START Document extract

This article outlines migration package operations using GraphStudio’s APIs, including details on request structure, endpoint usage, URL encoding, and error handling. The APIs allow us to automate common tasks such as importing and exporting migration packages.
Overview
- Export a Migration Package
- Prepare Migration Package for Import
- Import a Migration Package
1. Export a Migration Package
To export an existing migration package from the current GraphStudio environment, use the POST/migration/{migration_package_uri}/export
endpoint.
- API:
POST https://<hostname>/migration/{migration_package_uri}/export
This package contains datasets, ontologies, graphmart configurations, and other related resources. The required parameter is migration_package_uri
.
For a full list of the endpoint’s configurations, refer to the documentation:
https://docs.cambridgesemantics.com/anzo/v5.4/api/#/migration/ExportMigrationPackage
Example Request
POST https://<hostname>/migration/movies-v1/export
Once the export is complete, you can download it via:
GET https://<hostname>/api/migration-packages/<package-id>/download
The export request returns a binary response, which can then be saved as a ZIP file.

END Document extract
START Data

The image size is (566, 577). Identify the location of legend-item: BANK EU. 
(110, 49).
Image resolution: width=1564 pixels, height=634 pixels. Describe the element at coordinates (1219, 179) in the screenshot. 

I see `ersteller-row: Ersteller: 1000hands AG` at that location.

END Data

● Work item
According to the GraphStudio migration article, what does the export request return, and how can it be saved? The listing is separate material from the GraphStudio migration article.

● Output for this task
It returns a binary response, which can be saved as a ZIP file.